The news of the attempted suicide deeply affected the Ghosh family. Niloy remembered the child – he had belonged to the Wednesday-Saturday batch – he had once fallen down the staircase. Radhika, worried and angry, was not in a mood to teach, which had never happened before. Tilottama waited in silence. The whole school was uncontrollably excited. Every other day, a student somewhere would commit suicide, but such things had always seemed so remote – until now! Everyone was busy making speculations, depending on his or her own special knowledge.
Tilottama’s best friend Anindita told herself again and again, “I told her not to get involved with him! All that nonsense about love knowing no boundaries! That happens in movies! In real life, you just have to find someone suitable.” Contrary to what her words might suggest, Anindita was a diehard romantic. She truly believed that her friend had fallen in love, and was genuinely sorry for her.
***
Lizard was nowhere to be seen. The triumphant winner, he had retired with dignity. Titi was alone with the seven words that she had written. On a scrap of paper she tried to list all the different kinds of emotions she thought she must be feeling. She persevered until she reached number 9, and then gave up with a sigh.
“Why are you in bed? Don’t you have a test on Tuesday?”
“I’m trying to think.”
“Oh? Is this why you took up Arts? So that you can lie in bed and pretend to work?”
“You can say what you like.”
“Don’t you dare talk to your mother like that! I don’t know what’s wrong with your generation! You are absolutely heartless! All of you!”
“I know! It’s odd, right? We are big black boulders with legs!”
“Keep quiet! You people are so selfish! Did that boy stop to think what would happen to his family if he died? I won’t be doing his sums for him in the final exam! He is dumb and lazy. Whose fault is that?”
Very softly, Titi read aloud to herself – an old paragraph written long ago. It had been written on a particularly memorable day. One of her more grandiloquent passages.
A sentence does not end at the period. It ends with a parenthesis. The unsaid, the inexpressible, the vital phrase that follows it. Unarticulated – rendered invisible by the cloak of the brackets. Those words haunt the sentence. But one can only guess at its existence. One can only speculate what that all-important line means. We look at the speaker with all our eyes; we strain our ears to catch those words. We FEEL! But we are not meant to know.

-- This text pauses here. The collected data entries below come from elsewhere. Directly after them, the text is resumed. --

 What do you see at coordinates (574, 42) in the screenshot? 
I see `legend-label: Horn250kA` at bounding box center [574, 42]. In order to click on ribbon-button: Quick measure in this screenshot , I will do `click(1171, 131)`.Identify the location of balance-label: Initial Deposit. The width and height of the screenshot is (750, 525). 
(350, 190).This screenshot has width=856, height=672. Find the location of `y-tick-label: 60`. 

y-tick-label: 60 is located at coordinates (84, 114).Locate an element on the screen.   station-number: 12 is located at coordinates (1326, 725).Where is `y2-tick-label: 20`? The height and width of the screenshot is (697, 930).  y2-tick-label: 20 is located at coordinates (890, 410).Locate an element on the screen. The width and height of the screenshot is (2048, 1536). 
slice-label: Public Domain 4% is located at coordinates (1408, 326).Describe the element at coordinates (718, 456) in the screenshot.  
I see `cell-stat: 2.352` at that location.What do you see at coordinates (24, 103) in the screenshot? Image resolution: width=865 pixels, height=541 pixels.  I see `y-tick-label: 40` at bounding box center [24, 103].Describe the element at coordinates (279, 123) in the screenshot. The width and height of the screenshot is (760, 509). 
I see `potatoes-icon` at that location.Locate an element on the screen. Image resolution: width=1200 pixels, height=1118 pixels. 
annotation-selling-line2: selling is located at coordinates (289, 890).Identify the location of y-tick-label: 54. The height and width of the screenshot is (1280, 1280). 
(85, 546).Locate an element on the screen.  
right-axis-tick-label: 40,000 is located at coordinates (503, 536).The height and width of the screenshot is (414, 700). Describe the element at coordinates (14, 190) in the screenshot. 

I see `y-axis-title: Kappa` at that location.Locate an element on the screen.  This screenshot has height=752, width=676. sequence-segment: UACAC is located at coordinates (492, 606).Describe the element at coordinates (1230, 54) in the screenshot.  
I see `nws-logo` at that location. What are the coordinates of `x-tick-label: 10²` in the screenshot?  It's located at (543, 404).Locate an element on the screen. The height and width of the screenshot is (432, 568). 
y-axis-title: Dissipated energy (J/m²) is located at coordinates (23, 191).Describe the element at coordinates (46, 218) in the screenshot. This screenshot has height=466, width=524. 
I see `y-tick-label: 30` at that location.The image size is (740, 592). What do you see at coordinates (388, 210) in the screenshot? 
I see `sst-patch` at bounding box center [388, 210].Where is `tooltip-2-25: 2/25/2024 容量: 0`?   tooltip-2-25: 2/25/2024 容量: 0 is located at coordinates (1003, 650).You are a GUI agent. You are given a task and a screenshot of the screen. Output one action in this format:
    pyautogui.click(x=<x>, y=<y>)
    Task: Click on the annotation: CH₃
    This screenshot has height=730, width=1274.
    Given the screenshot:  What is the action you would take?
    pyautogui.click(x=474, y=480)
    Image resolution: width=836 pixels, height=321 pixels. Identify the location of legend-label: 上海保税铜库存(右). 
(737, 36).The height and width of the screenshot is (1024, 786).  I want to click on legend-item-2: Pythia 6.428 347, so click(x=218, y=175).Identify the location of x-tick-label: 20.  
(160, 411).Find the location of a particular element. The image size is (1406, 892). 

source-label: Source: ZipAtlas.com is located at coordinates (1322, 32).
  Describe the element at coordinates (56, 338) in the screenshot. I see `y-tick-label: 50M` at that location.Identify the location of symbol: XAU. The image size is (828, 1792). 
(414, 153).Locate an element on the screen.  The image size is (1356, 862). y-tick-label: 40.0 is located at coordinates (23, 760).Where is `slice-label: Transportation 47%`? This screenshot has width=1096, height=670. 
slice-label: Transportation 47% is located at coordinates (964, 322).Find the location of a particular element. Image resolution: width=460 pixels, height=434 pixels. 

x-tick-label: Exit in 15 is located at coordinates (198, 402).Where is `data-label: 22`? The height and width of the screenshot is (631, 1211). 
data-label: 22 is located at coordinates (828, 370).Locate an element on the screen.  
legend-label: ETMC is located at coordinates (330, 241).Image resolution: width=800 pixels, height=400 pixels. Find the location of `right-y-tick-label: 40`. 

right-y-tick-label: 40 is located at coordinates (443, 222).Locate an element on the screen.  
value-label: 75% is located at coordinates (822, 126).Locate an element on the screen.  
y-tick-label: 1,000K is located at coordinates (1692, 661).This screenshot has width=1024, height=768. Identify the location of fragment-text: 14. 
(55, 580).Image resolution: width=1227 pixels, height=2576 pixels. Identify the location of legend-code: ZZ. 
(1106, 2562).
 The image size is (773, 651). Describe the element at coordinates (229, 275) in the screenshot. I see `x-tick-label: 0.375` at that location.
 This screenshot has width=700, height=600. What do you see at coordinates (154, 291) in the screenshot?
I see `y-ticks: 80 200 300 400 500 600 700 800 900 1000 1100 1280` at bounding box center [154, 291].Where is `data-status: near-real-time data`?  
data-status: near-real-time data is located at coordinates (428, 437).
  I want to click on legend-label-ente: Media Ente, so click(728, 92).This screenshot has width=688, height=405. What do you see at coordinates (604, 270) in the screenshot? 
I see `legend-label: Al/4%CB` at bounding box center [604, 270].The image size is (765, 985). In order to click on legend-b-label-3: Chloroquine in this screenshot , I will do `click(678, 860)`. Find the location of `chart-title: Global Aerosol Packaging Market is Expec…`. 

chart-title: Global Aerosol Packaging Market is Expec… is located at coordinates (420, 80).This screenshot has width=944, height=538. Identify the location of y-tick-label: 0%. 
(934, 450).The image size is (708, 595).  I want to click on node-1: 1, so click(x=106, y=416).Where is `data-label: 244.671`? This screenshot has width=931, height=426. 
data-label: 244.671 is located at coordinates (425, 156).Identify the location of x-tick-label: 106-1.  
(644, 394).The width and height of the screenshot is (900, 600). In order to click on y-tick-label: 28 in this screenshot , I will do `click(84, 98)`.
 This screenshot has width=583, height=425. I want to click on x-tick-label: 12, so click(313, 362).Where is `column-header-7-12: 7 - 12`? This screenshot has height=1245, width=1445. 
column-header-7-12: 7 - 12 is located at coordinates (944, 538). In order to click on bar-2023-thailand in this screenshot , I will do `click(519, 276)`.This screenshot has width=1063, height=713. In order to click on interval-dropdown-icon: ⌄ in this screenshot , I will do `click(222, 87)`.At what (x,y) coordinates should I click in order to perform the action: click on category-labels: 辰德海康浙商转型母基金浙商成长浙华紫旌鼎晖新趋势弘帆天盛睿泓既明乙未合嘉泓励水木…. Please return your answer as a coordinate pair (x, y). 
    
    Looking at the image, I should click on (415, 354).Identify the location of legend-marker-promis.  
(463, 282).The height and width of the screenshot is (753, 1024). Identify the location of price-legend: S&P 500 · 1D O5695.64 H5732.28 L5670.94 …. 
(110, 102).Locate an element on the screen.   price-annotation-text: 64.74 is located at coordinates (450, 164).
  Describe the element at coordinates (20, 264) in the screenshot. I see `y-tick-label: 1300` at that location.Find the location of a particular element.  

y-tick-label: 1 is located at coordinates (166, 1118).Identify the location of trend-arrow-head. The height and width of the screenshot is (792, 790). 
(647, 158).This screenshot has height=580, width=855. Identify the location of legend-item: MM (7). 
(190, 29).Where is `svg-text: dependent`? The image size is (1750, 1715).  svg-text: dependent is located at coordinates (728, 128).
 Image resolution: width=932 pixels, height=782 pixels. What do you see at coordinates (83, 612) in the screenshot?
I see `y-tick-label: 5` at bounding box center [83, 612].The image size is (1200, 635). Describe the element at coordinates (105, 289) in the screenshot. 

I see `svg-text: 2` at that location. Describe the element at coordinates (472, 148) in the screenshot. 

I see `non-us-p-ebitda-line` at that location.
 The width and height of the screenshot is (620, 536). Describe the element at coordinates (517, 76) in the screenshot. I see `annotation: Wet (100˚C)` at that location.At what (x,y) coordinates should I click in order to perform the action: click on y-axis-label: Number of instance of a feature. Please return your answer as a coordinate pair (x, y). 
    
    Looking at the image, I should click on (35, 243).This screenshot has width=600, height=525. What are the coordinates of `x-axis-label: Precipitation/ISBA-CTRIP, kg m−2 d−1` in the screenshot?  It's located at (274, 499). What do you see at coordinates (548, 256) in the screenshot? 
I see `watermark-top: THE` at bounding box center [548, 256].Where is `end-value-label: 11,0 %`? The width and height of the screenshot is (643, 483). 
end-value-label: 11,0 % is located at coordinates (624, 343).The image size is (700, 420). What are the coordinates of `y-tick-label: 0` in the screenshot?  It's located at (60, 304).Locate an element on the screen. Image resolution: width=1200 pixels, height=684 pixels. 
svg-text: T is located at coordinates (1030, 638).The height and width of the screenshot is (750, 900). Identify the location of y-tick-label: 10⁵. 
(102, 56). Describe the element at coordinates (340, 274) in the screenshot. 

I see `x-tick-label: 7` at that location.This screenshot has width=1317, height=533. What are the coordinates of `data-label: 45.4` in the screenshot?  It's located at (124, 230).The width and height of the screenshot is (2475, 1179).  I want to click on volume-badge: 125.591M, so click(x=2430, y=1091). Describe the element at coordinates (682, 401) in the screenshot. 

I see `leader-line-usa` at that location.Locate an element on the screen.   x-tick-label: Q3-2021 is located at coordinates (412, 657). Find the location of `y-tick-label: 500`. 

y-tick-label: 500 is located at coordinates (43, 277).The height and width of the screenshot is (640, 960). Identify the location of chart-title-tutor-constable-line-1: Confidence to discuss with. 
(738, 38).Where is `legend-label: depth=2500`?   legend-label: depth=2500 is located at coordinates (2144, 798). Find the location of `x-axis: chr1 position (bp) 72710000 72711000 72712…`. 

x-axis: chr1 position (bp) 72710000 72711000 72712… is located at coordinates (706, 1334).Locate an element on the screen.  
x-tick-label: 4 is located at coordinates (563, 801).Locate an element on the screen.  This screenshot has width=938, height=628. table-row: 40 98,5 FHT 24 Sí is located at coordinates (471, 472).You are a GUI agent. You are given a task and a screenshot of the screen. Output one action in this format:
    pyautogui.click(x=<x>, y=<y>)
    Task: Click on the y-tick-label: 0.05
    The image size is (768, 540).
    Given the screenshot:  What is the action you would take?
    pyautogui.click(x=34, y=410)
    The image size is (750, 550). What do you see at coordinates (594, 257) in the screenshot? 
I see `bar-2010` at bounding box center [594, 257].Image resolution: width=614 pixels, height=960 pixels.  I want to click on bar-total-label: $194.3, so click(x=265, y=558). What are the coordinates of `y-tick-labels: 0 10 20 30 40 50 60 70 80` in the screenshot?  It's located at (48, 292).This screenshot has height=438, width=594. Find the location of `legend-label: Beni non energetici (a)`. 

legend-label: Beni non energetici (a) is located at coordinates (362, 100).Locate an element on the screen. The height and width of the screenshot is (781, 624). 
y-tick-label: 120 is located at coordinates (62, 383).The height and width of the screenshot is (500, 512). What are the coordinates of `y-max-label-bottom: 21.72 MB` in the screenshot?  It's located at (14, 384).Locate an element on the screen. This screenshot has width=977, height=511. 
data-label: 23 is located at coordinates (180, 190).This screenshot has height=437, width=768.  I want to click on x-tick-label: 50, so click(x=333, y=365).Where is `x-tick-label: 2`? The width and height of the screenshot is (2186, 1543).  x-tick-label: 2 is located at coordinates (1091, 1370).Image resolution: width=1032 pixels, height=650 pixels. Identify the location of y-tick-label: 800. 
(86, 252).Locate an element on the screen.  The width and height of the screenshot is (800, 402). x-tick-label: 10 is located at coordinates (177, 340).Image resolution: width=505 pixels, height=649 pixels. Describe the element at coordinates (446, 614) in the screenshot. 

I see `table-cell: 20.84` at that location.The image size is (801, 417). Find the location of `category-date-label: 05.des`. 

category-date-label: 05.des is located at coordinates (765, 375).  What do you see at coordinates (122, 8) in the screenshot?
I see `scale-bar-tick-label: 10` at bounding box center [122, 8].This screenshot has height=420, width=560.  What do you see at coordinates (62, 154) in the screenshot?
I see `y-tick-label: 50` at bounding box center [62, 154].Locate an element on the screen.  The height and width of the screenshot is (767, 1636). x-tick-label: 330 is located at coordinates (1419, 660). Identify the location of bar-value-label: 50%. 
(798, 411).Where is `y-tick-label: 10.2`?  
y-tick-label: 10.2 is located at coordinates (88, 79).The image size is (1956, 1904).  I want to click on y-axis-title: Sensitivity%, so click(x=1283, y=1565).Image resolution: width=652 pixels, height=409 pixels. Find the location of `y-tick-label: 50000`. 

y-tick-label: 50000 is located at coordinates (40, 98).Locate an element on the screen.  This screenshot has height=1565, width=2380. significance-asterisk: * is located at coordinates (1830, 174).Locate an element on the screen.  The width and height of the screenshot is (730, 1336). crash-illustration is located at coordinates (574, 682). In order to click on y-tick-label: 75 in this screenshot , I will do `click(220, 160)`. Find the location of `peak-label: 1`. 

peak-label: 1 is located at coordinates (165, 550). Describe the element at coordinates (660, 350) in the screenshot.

Titi scowled in dissatisfaction. How juvenile! Of course people said only half of what they meant. She had wasted precious words to state something very obvious. Slowly and deliberately she tore the page away and put it in the dustbin. Everything felt different today. She looked at the seven words on the white page. Soon the white would be beautifully patterned with blue.
“Hello?”
“Did I wake you up?”
“I couldn’t sleep! I was worried about you!”
“Really? But you couldn’t call?”
“You were in hospital!”
“Huh. They let me go. The doctor was such a bas**rd. He said that my mother would be able to take care of me. As if he knows what she is like! However hard I try, I just can’t get away from her! Didn’t I try enough? Thank god that she got tired of bit**ing about your mom and fell asleep, her voice was killing me! Hello? Hello? Titi? Hello?”
Titi looked across the floor at her phone. The back-cover and the battery had come apart, but it seemed unharmed. Titi reread the words that she had produced. With a sudden burst of violence she tore the page to bits and flung it across the room.